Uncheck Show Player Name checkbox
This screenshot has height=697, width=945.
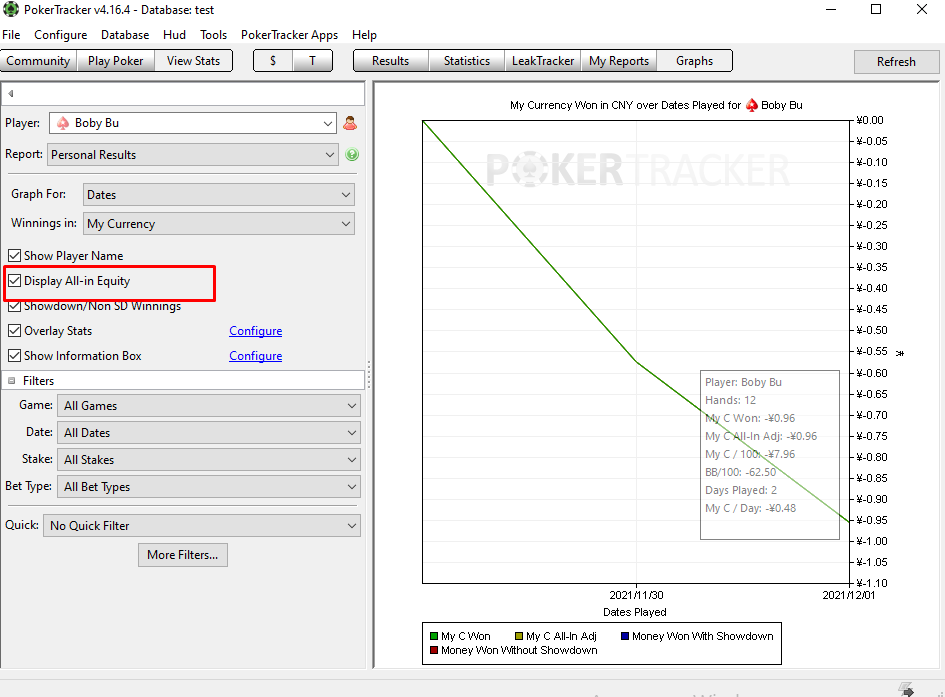14,255
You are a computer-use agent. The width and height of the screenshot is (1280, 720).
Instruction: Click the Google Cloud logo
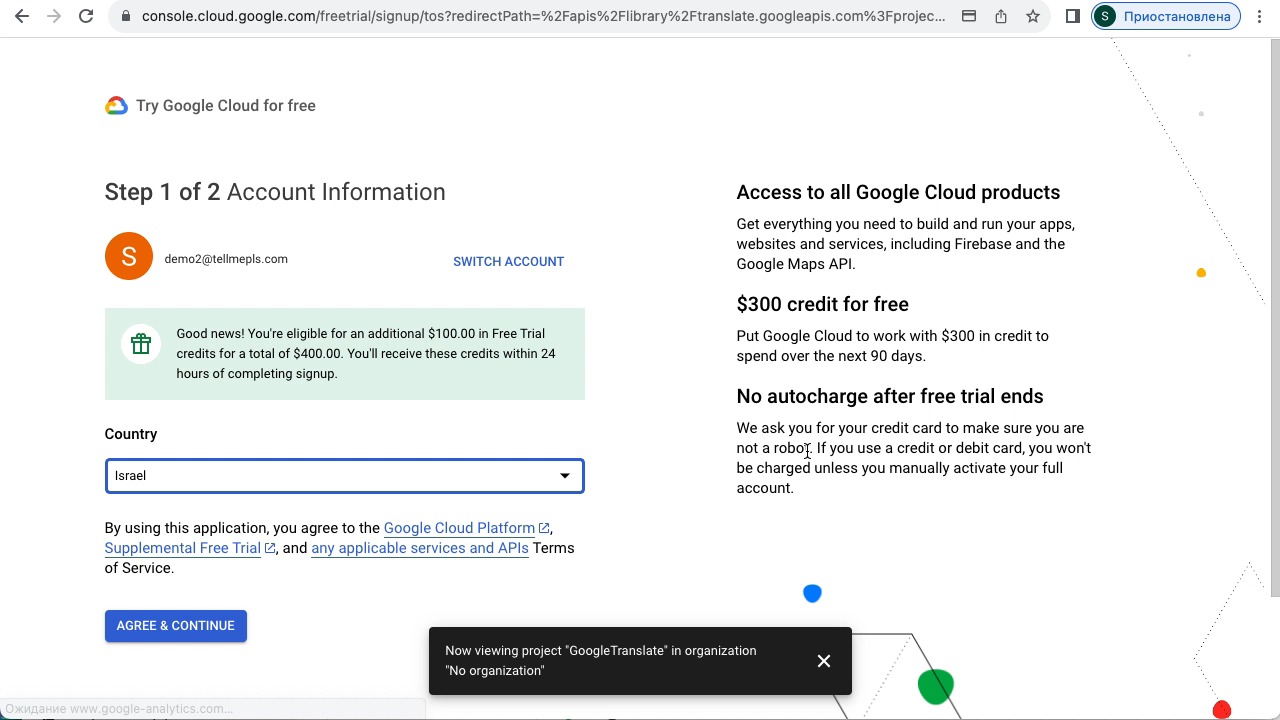pos(116,106)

__________________________________________________

--- Task instructions ---
Write the listing above out again exactly, but not the images it holds.

--- Worked solution ---
Uncheck Show Player Name checkbox
This screenshot has height=697, width=945.
14,255
You are a computer-use agent. The width and height of the screenshot is (1280, 720).
Instruction: Click the Google Cloud logo
pos(116,106)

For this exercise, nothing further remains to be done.